[START OF Exercise materials]

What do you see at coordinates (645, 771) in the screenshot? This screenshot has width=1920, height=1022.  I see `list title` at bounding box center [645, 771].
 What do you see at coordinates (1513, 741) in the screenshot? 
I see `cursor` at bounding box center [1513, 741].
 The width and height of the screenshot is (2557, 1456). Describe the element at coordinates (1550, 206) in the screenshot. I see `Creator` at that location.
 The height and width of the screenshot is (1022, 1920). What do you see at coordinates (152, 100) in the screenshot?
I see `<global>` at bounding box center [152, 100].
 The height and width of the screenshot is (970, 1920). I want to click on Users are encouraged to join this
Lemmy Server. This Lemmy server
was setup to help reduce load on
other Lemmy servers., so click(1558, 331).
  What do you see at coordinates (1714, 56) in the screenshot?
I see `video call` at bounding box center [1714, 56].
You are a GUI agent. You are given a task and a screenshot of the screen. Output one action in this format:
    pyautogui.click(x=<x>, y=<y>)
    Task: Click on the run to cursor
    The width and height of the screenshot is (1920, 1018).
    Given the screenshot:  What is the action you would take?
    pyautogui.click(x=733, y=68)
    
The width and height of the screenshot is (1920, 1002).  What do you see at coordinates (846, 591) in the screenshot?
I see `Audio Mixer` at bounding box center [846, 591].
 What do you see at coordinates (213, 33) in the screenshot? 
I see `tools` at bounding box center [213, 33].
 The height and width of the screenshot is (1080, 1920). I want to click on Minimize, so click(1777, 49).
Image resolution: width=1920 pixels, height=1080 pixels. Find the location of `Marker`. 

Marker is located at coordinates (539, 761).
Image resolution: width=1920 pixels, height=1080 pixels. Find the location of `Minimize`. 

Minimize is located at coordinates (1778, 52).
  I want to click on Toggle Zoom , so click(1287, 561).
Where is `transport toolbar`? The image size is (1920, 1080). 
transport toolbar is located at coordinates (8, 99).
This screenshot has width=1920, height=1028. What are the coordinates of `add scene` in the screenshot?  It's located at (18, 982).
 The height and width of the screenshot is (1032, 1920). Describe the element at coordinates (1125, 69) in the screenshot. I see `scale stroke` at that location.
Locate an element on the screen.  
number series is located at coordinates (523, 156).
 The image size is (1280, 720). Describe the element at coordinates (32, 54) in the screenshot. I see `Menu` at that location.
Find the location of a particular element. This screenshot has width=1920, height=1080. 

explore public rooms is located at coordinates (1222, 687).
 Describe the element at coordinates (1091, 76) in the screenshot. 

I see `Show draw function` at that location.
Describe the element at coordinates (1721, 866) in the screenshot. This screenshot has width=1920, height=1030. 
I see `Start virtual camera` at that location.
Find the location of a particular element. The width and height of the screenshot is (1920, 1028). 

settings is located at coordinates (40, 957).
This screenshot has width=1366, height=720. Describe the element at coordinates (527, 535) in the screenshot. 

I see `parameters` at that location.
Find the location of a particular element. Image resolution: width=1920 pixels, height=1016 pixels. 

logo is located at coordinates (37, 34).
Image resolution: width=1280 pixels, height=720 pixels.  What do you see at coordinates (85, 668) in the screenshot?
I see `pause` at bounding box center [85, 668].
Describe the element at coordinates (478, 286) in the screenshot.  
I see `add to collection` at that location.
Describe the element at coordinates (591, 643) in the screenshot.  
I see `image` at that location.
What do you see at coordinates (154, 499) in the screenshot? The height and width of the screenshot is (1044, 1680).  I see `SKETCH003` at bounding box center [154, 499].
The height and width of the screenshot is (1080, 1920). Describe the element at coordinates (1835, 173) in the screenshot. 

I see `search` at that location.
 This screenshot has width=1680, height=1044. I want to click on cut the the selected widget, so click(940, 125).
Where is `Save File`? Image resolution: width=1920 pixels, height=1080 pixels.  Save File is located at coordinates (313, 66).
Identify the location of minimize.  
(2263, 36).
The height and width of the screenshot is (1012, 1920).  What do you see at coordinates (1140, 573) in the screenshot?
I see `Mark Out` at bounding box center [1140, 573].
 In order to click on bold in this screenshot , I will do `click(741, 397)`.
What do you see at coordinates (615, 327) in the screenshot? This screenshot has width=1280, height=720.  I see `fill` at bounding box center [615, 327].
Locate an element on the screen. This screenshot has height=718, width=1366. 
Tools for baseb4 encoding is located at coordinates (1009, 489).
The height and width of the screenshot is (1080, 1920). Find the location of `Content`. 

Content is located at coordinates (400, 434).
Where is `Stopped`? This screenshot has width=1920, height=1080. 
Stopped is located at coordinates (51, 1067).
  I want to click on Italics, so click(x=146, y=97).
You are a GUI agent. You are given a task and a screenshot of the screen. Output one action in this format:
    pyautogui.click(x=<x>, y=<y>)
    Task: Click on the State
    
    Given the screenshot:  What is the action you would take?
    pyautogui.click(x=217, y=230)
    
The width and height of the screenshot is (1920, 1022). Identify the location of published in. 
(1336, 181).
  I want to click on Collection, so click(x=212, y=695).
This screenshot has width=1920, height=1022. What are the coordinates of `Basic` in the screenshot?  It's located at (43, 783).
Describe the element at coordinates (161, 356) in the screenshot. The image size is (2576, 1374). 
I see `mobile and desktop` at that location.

[END OF Exercise materials]

Write out all of the records above verbatim, keeping every character and line break unchanged.

What do you see at coordinates (645, 771) in the screenshot? This screenshot has width=1920, height=1022.  I see `list title` at bounding box center [645, 771].
 What do you see at coordinates (1513, 741) in the screenshot? 
I see `cursor` at bounding box center [1513, 741].
 The width and height of the screenshot is (2557, 1456). Describe the element at coordinates (1550, 206) in the screenshot. I see `Creator` at that location.
 The height and width of the screenshot is (1022, 1920). What do you see at coordinates (152, 100) in the screenshot?
I see `<global>` at bounding box center [152, 100].
 The height and width of the screenshot is (970, 1920). I want to click on Users are encouraged to join this
Lemmy Server. This Lemmy server
was setup to help reduce load on
other Lemmy servers., so click(1558, 331).
  What do you see at coordinates (1714, 56) in the screenshot?
I see `video call` at bounding box center [1714, 56].
You are a GUI agent. You are given a task and a screenshot of the screen. Output one action in this format:
    pyautogui.click(x=<x>, y=<y>)
    Task: Click on the run to cursor
    The width and height of the screenshot is (1920, 1018).
    Given the screenshot:  What is the action you would take?
    pyautogui.click(x=733, y=68)
    
The width and height of the screenshot is (1920, 1002).  What do you see at coordinates (846, 591) in the screenshot?
I see `Audio Mixer` at bounding box center [846, 591].
 What do you see at coordinates (213, 33) in the screenshot? 
I see `tools` at bounding box center [213, 33].
 The height and width of the screenshot is (1080, 1920). I want to click on Minimize, so click(1777, 49).
Image resolution: width=1920 pixels, height=1080 pixels. Find the location of `Marker`. 

Marker is located at coordinates (539, 761).
Image resolution: width=1920 pixels, height=1080 pixels. Find the location of `Minimize`. 

Minimize is located at coordinates (1778, 52).
  I want to click on Toggle Zoom , so click(1287, 561).
Where is `transport toolbar`? The image size is (1920, 1080). 
transport toolbar is located at coordinates (8, 99).
This screenshot has width=1920, height=1028. What are the coordinates of `add scene` in the screenshot?  It's located at (18, 982).
 The height and width of the screenshot is (1032, 1920). Describe the element at coordinates (1125, 69) in the screenshot. I see `scale stroke` at that location.
Locate an element on the screen.  
number series is located at coordinates (523, 156).
 The image size is (1280, 720). Describe the element at coordinates (32, 54) in the screenshot. I see `Menu` at that location.
Find the location of a particular element. This screenshot has width=1920, height=1080. 

explore public rooms is located at coordinates (1222, 687).
 Describe the element at coordinates (1091, 76) in the screenshot. 

I see `Show draw function` at that location.
Describe the element at coordinates (1721, 866) in the screenshot. This screenshot has width=1920, height=1030. 
I see `Start virtual camera` at that location.
Find the location of a particular element. The width and height of the screenshot is (1920, 1028). 

settings is located at coordinates (40, 957).
This screenshot has width=1366, height=720. Describe the element at coordinates (527, 535) in the screenshot. 

I see `parameters` at that location.
Find the location of a particular element. Image resolution: width=1920 pixels, height=1016 pixels. 

logo is located at coordinates (37, 34).
Image resolution: width=1280 pixels, height=720 pixels.  What do you see at coordinates (85, 668) in the screenshot?
I see `pause` at bounding box center [85, 668].
Describe the element at coordinates (478, 286) in the screenshot.  
I see `add to collection` at that location.
Describe the element at coordinates (591, 643) in the screenshot.  
I see `image` at that location.
What do you see at coordinates (154, 499) in the screenshot? The height and width of the screenshot is (1044, 1680).  I see `SKETCH003` at bounding box center [154, 499].
The height and width of the screenshot is (1080, 1920). Describe the element at coordinates (1835, 173) in the screenshot. 

I see `search` at that location.
 This screenshot has width=1680, height=1044. I want to click on cut the the selected widget, so click(940, 125).
Where is `Save File`? Image resolution: width=1920 pixels, height=1080 pixels.  Save File is located at coordinates (313, 66).
Identify the location of minimize.  
(2263, 36).
The height and width of the screenshot is (1012, 1920).  What do you see at coordinates (1140, 573) in the screenshot?
I see `Mark Out` at bounding box center [1140, 573].
 In order to click on bold in this screenshot , I will do `click(741, 397)`.
What do you see at coordinates (615, 327) in the screenshot? This screenshot has width=1280, height=720.  I see `fill` at bounding box center [615, 327].
Locate an element on the screen. This screenshot has height=718, width=1366. 
Tools for baseb4 encoding is located at coordinates (1009, 489).
The height and width of the screenshot is (1080, 1920). Find the location of `Content`. 

Content is located at coordinates (400, 434).
Where is `Stopped`? This screenshot has width=1920, height=1080. 
Stopped is located at coordinates (51, 1067).
  I want to click on Italics, so click(x=146, y=97).
You are a GUI agent. You are given a task and a screenshot of the screen. Output one action in this format:
    pyautogui.click(x=<x>, y=<y>)
    Task: Click on the State
    
    Given the screenshot:  What is the action you would take?
    pyautogui.click(x=217, y=230)
    
The width and height of the screenshot is (1920, 1022). Identify the location of published in. 
(1336, 181).
  I want to click on Collection, so click(x=212, y=695).
This screenshot has width=1920, height=1022. What are the coordinates of `Basic` in the screenshot?  It's located at (43, 783).
Describe the element at coordinates (161, 356) in the screenshot. The image size is (2576, 1374). 
I see `mobile and desktop` at that location.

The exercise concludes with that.